I don’t recall my father ever buying a new car until most of the kids were gone. My parents drove hand-me-down vehicles from grandparents or bought used cars. I recall looking through the blinds on our front window and watching my father pull a used station wagon into the carport when I was 13 or 14. My sisters and I ran outside and celebrated like my father had won a Ferrari.

As frugally as we lived, I never recall a time when we didn’t expect to receive the best health care possible. We didn’t postpone visits to the doctor or dentist. As a young boy, I required stiches over a dozen times. My father never tried to close a wound with Super Glue or apply a Butterfly bandage and call it good. I never heard, “Let’s avoid the high co-pay of the emergency room tonight and see our primary doctor in the morning.”

If we needed to see a doctor we made an appointment. If medication was available that could ease pain, we had it. We may have shaved a few dollars off our grocery bill by shopping for store brands, but didn’t shave pennies when it came to seeing the doctor.

This brings me to last weekend. More specifically, to the four hundred and thirty dollars.

That was the cost of one bottle of pills someone in our family needed. Although we pay over $500/month in health insurance premiums, our insurance didn’t cover a dime towards the pills. I’m certain this very situation plays itself out thousands of times a day in pharmacies around the US.

As Kim and I sat in our car at the drive-thru pharmacy, we didn’t spend more than five seconds making a decision to skip the meds. It wasn’t a difficult decision because we didn’t have the money.

I suppose we can debate the condition and affordability of health care in the United State all night. But that’s not why I decided to write this.

I decided to write this down tonight because this experience, at the drive-thru pharmacy, is the first time I’ve felt that maybe I can’t provide my family with the care they need.

And it feels just as strange to admit that.

Comments

  1. Was that for the generic drug version? If so, that’s absolutely unreal to me. Even then the cost of medicine is so flipping outrageous. I definitely sympathize with you. One of my biggest concerns is not being able to provide for my family as well. I lived in the projects growing up and didn’t have much beyond the necessities, but it also made me understand the importance of working and saving. It’s the reason why I worked so much so I can give my kids the things I wish I had growing up.

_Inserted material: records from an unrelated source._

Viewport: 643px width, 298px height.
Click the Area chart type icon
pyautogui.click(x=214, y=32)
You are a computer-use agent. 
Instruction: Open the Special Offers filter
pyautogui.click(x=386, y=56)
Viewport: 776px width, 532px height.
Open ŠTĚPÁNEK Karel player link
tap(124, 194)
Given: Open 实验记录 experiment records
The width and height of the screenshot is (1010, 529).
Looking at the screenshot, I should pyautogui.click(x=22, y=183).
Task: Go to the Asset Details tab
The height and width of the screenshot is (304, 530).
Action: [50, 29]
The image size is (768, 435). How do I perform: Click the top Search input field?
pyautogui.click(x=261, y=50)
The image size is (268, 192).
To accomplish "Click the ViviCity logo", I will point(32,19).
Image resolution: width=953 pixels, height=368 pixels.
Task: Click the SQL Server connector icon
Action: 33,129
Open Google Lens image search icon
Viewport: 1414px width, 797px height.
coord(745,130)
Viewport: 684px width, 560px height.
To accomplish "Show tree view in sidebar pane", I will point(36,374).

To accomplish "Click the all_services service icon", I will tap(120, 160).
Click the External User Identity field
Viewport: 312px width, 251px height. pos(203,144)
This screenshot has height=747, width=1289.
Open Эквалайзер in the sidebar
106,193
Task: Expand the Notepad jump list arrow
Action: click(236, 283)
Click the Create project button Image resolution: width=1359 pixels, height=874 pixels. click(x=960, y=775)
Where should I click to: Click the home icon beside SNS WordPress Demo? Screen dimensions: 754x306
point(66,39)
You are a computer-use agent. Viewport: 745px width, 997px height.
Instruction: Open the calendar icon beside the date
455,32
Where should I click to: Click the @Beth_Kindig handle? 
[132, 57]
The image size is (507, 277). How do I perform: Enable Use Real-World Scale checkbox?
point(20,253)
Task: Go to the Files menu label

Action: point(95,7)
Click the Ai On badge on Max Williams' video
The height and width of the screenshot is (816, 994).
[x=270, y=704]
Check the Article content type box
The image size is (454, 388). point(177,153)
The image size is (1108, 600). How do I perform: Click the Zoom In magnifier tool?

    • Brett Nordquist says:

      The generic equivalent doesn’t exist yet. Or so we were told at the pharmacy. I still can’t imagine the price they were asking.

  2. Brett, I’m not trying to invalidate your feelings, but I would not take this as a self-diminishing experience. The truth is that if you felt your family member truly must have that product, you would sell your iPad, give up cable, forgo treats and anything else you needed to do in order to pay for it. As a childless (for now) person, I always comfort myself with the thought that I only have to meet my own needs. But I am certain that I would do anything to save a loved one pain or discomfort. You would too.

    • Brett Nordquist says:

      I agree. But I was thinking past this experience. This time things worked out well. And you’re right, I’d do whatever I could to make sure we had the meds. I was thinking more in terms of procedures and such that I couldn’t fund in time to make a difference given how the system is setup. I’ve already seen that to a lesser extent with health care we should consider but because, even with insurance, the costs are too high.